## EXERCISE REQUIREMENTS
Take the entries that follow and return only the lines from the one with "Screen dimensions: 575x627" through the final line, leaving every picture behind.

-- DATA FOR REVIEW follows --

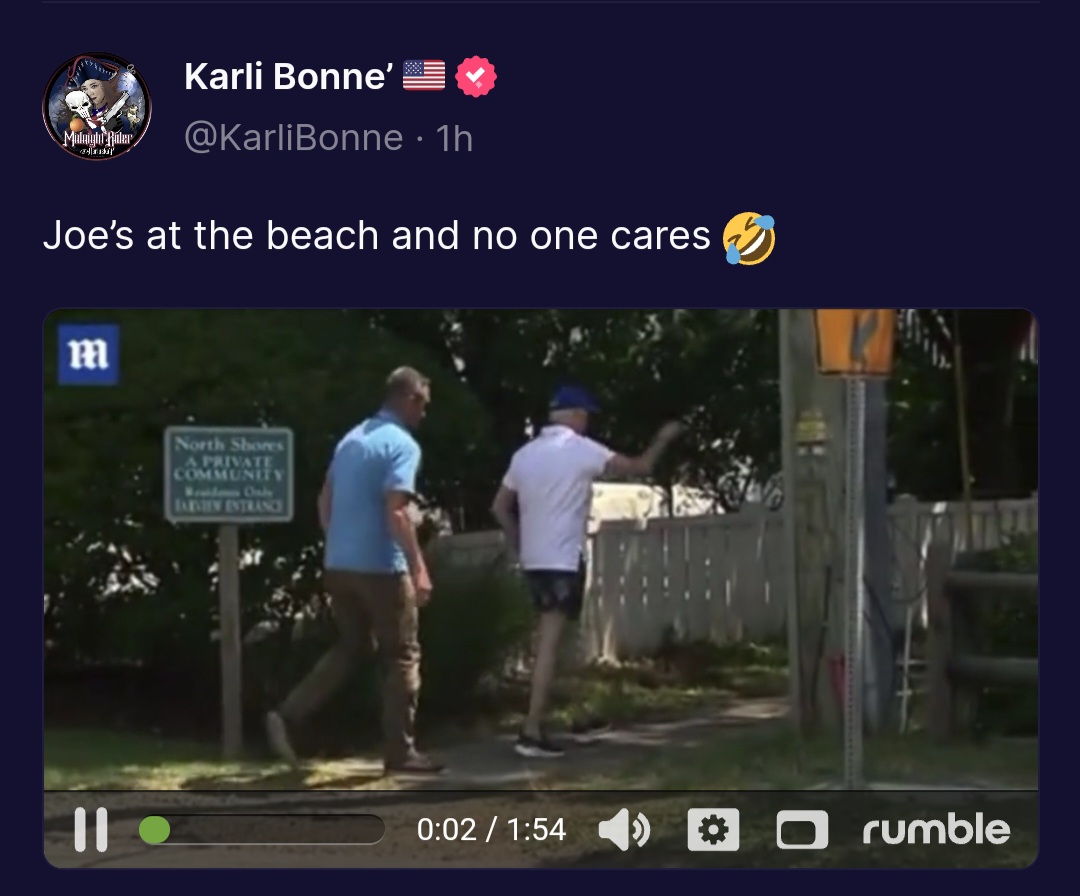Click the rumble logo in the player
The width and height of the screenshot is (1080, 896).
pos(936,829)
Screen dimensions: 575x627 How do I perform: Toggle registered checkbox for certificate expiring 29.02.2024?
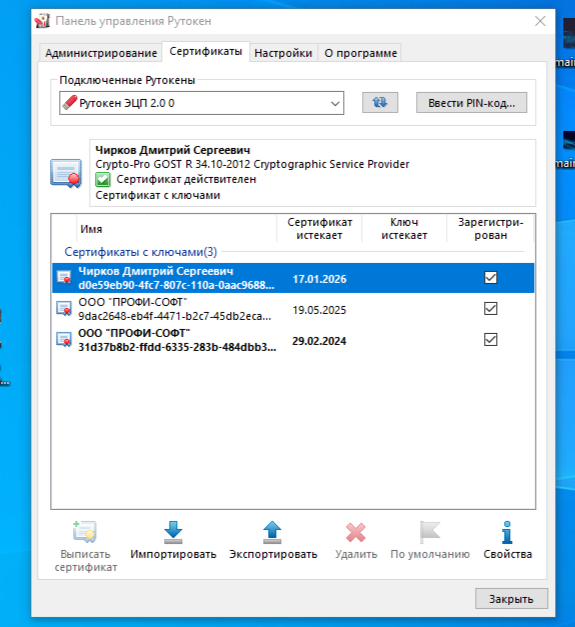(491, 339)
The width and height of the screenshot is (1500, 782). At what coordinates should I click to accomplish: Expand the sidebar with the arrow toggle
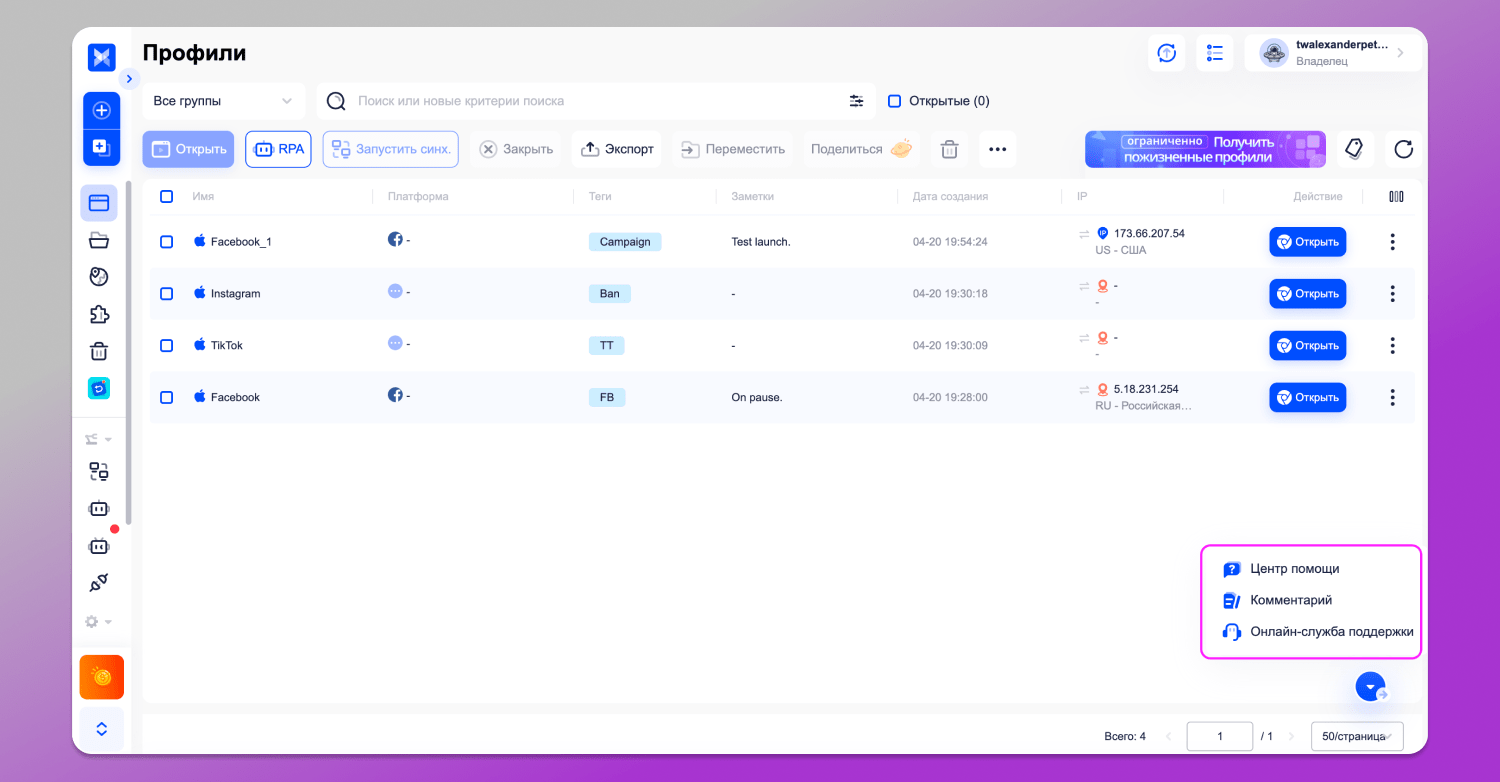(129, 78)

-- DATA FOR REVIEW concluded --

## WRITTEN REPLY
Screen dimensions: 575x627 How do I perform: Toggle registered checkbox for certificate expiring 29.02.2024?
(491, 339)
The width and height of the screenshot is (1500, 782). At what coordinates should I click to accomplish: Expand the sidebar with the arrow toggle
(129, 78)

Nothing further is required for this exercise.